“After nearly 30 years of hard work, numerous problems, huge expense, a perfect launch and six months of preparation and calibration, the JWST has now opened its windows to the universe,” said Bahram Mobasher, a professor of observational astronomy at UC Riverside, who is currently attending a team meeting in Paris, France, to discuss plans for the COSMOS-WEB program, including how JWST data can be used.
The COSMOS-WEB program is being led by Jeyhan Kartaltepe of Rochester Institute of Technology and Caitlin Casey of the University of Texas at Austin. It is an extension of the COSMOS program, one of the largest single programs awarded time on the Hubble Space Telescope. Mobasher is one of the founders of the COSMOS program. The COSMOS-WEB program, which will be executed in December 2022, has the largest allocation of JWST observing time so far.
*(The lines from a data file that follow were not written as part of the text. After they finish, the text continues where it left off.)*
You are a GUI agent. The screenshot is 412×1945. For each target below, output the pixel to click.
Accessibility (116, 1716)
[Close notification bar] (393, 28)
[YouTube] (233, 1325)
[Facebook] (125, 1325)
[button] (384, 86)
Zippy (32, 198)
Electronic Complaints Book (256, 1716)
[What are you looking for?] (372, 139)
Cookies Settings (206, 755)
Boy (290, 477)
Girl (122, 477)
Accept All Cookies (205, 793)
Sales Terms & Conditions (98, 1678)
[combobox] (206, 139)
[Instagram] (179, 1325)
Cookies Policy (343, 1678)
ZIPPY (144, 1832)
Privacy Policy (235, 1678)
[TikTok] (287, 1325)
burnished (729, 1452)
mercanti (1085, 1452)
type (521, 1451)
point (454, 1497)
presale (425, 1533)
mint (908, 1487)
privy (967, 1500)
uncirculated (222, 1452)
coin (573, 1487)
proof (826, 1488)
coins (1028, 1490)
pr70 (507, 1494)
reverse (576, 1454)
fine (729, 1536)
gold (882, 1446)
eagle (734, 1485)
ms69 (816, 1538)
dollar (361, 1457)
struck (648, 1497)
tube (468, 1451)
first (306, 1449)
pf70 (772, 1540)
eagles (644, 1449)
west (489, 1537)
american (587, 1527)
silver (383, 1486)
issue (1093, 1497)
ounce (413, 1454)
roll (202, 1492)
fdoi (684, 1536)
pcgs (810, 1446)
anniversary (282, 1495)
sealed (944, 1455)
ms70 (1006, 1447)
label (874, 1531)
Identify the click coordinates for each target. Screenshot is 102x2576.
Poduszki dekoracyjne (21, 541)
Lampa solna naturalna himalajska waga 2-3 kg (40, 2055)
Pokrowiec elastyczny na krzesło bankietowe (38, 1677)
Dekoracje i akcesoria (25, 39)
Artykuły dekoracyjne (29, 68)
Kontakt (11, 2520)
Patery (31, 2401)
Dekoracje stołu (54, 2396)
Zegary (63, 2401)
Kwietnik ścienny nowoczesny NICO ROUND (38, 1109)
Besides Mobasher, his students and postdoctoral researchers are involved in the program.
Goals of the COSMOS-WEB program include the study of the properties of galaxies as a function of their environment, detecting the filamentary structure of galaxy distribution, searching for the most distant galaxies in the epoch of re-ionization, and studying the morphology of galaxies and the origin of the morphologies.
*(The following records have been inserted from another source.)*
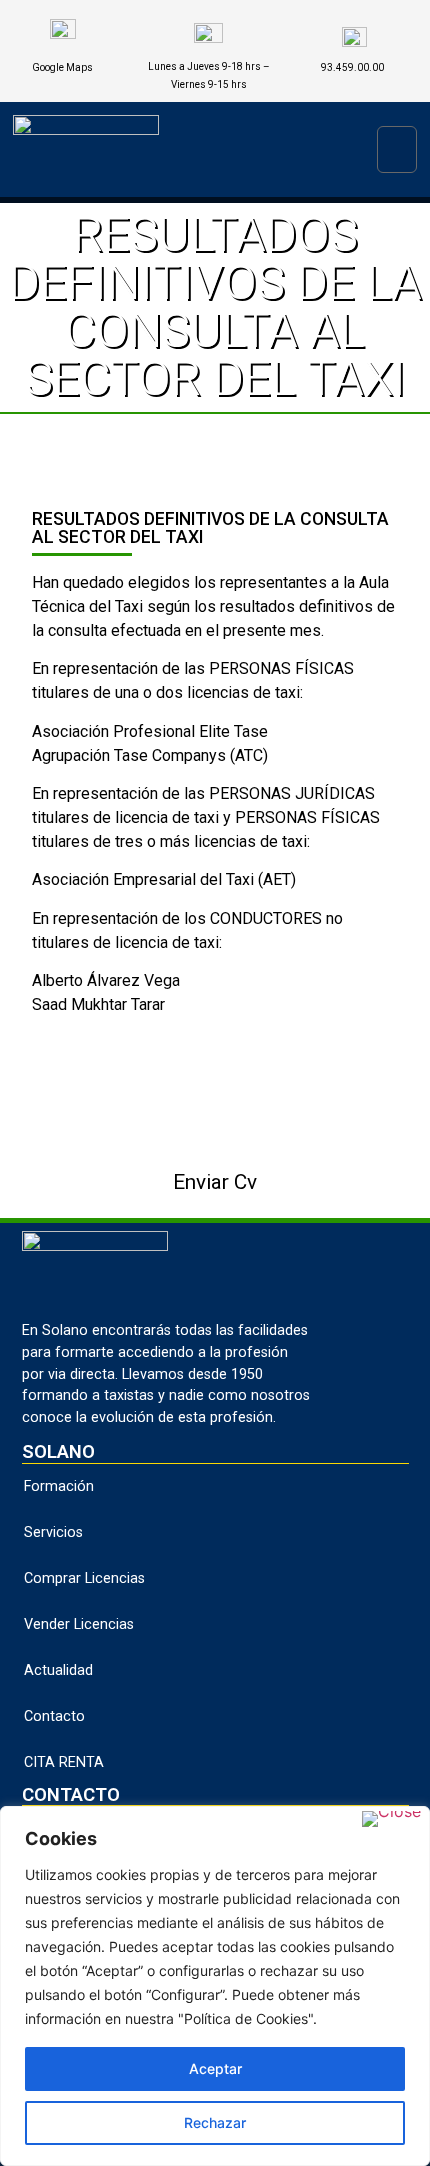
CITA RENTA (64, 1762)
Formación (59, 1486)
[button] (397, 149)
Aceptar (215, 2068)
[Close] (391, 1819)
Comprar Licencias (84, 1578)
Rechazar (215, 2122)
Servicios (53, 1532)
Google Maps (62, 67)
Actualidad (58, 1670)
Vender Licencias (79, 1624)
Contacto (54, 1716)
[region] (215, 1986)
Mobasher has contributed to the COSMOS program by making photometric catalogs of galaxies that opened fresh directions in research, such as large-scale structure studies for understanding the distribution and clustering of galaxies as well as searches for the most distant galaxies. His group identified filamentary and cluster structures and helped identify the first clusters in the universe. He was also heavily involved in spectroscopic observations of galaxies.
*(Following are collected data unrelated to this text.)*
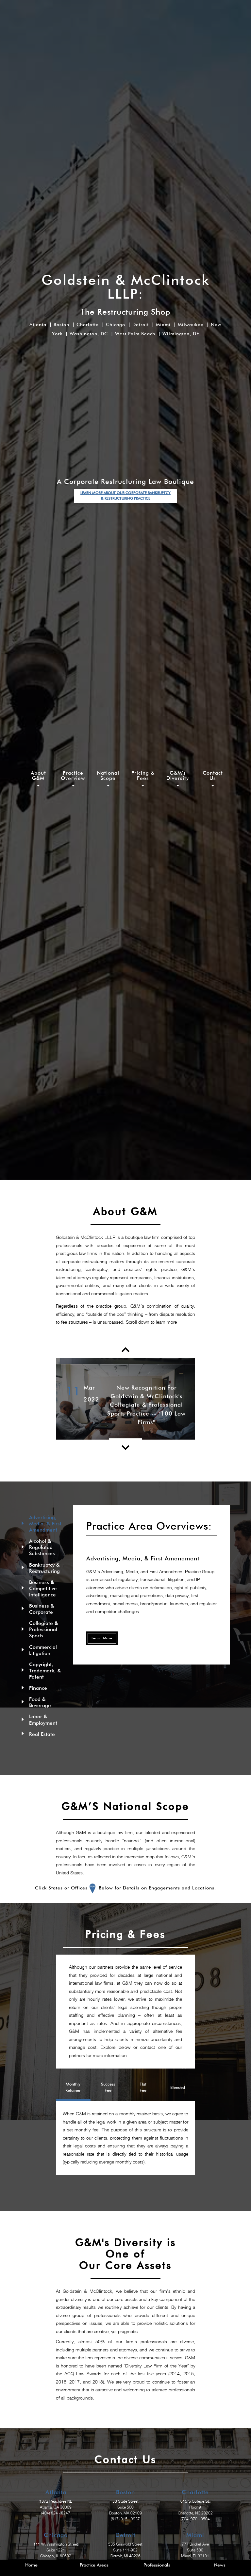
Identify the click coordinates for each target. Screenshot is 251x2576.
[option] (125, 1399)
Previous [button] (51, 1398)
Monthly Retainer (73, 2087)
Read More (125, 1436)
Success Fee (108, 2087)
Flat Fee (143, 2087)
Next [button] (200, 1398)
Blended (177, 2088)
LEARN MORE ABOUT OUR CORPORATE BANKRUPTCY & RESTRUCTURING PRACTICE (125, 495)
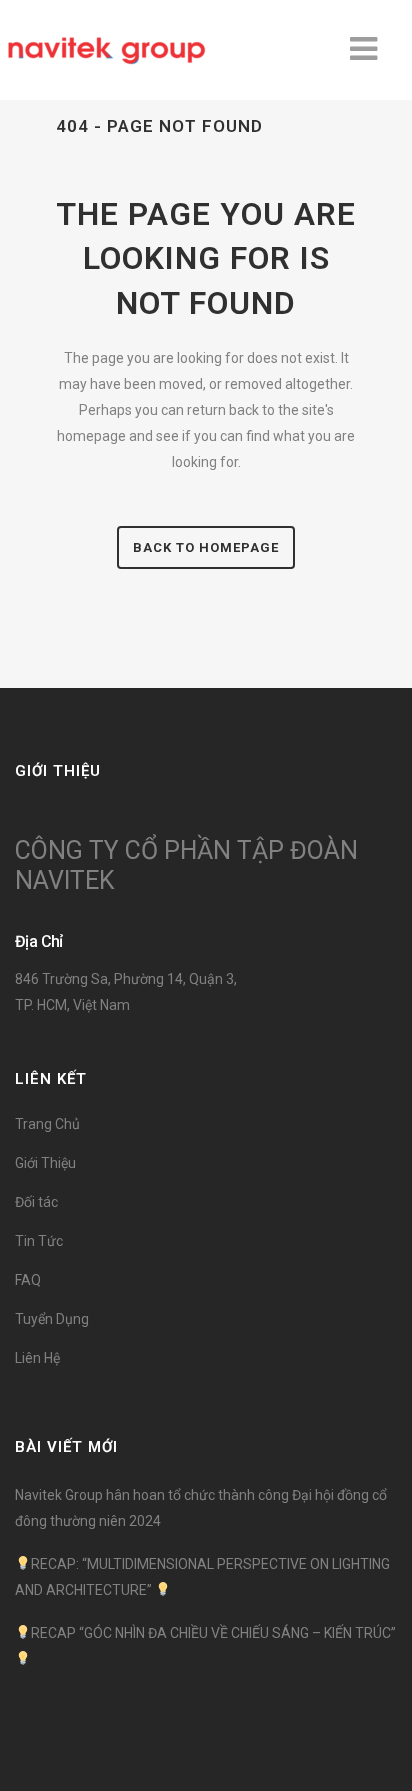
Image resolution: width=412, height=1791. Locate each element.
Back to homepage (206, 547)
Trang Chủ (47, 1124)
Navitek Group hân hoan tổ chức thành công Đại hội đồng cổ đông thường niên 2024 (201, 1508)
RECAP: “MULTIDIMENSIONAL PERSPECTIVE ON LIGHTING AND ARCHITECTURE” (202, 1577)
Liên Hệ (37, 1358)
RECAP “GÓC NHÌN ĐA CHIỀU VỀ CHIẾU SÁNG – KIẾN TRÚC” (213, 1633)
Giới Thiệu (45, 1163)
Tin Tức (39, 1241)
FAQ (28, 1280)
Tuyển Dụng (52, 1319)
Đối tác (36, 1202)
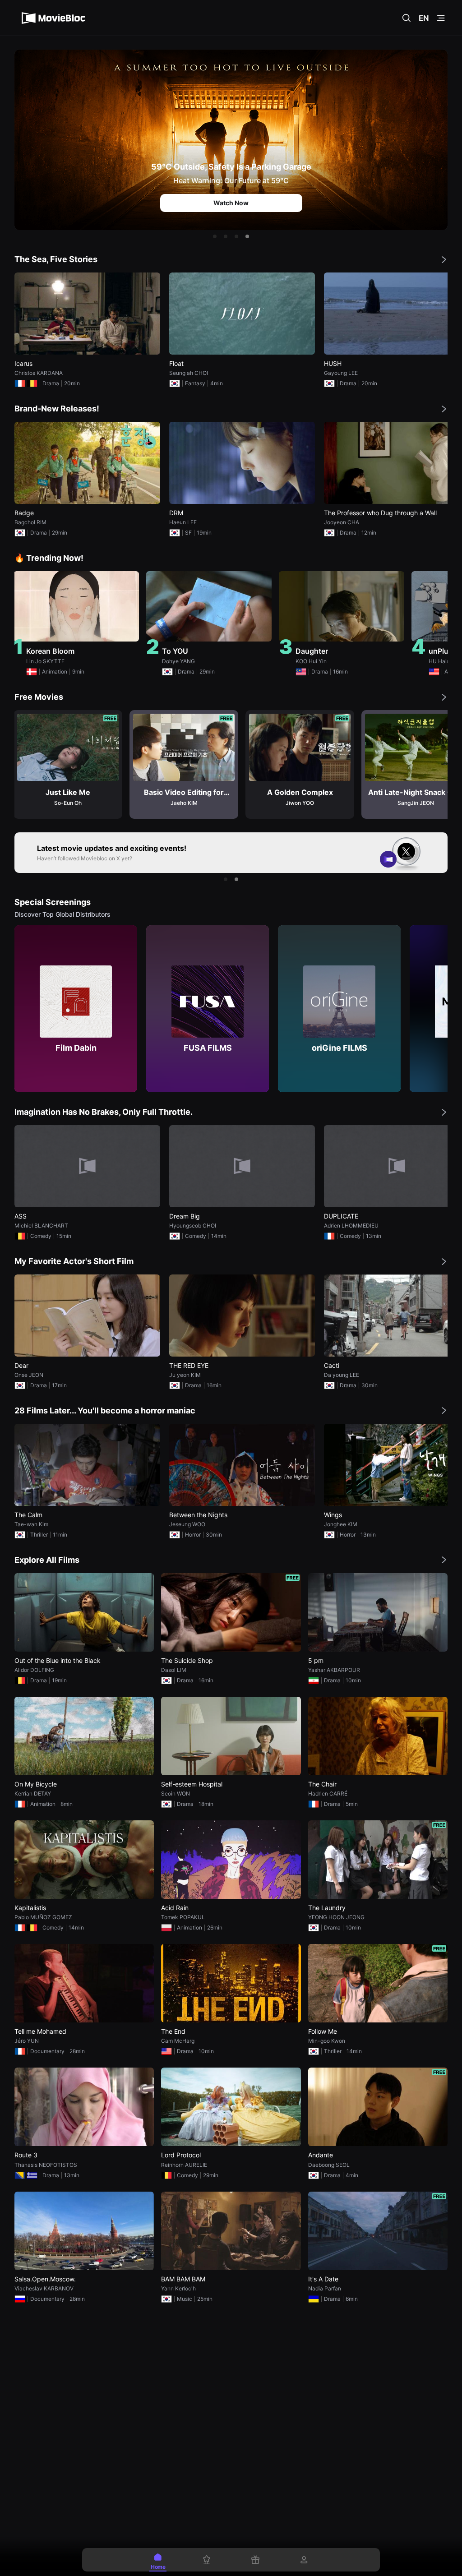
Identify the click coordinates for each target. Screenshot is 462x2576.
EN (424, 18)
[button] (215, 236)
This week, the JWST released the deepest images of the universe seen by humankind. One of these is of the galaxy cluster SMAC 0723, which is 4.6 billion light years away.
“Because of their huge mass and hence gravity, these clusters will curve space-time in their vicinity and deflect light coming from objects behind them,” Mobasher said. “This causes magnification of light from objects behind the cluster — an effect called “gravitational lensing” — by focusing the light in a single point, resulting in an augmentation of fluxes and the detection of very faint objects that were otherwise impossible to see.”
Mobasher explained that this ultra-ultra-deep field contains some of the most distant galaxies whose light has travelled for ~13.6 billion years to reach us, starting its journey when the universe was only 200 million years old.
“These are therefore among the very first galaxies formed in our universe,” he said. “The study of these ‘toddler’ galaxies will reveal how the first seeds of galaxy formation were implanted and galaxies came to be what we see today.”
According to Mobasher, such data from the JWST may well change astronomy textbooks.
“We may have to rewrite them,” he said. “If spending a few hours on the JWST can produce such data, you can imagine what one would get spending more exposure time. The most interesting discoveries in my view are those that we do not expect and cannot think about now.”
Mobasher is among many astronomers who believe the excitement over the JWST images far exceeds the excitement when Hubble made its first observations.
“The sharpness, depth, resolution, and density of galaxies we see are astonishing,” he said. “We can now see a significant number of galaxies that are not detected in Hubble images but are detected by the JWST. This, by itself, is a great discovery.”
Mobasher, who was recently ranked among the top 1000 scientists in the area of physics, has also been awarded JWST time along with John Weaver at the Dawn Institute in Copenhagen, Denmark, on a different program to confirm candidates for the first generation of galaxies formed in the dawn of time, 200 million years after the beginning of the universe.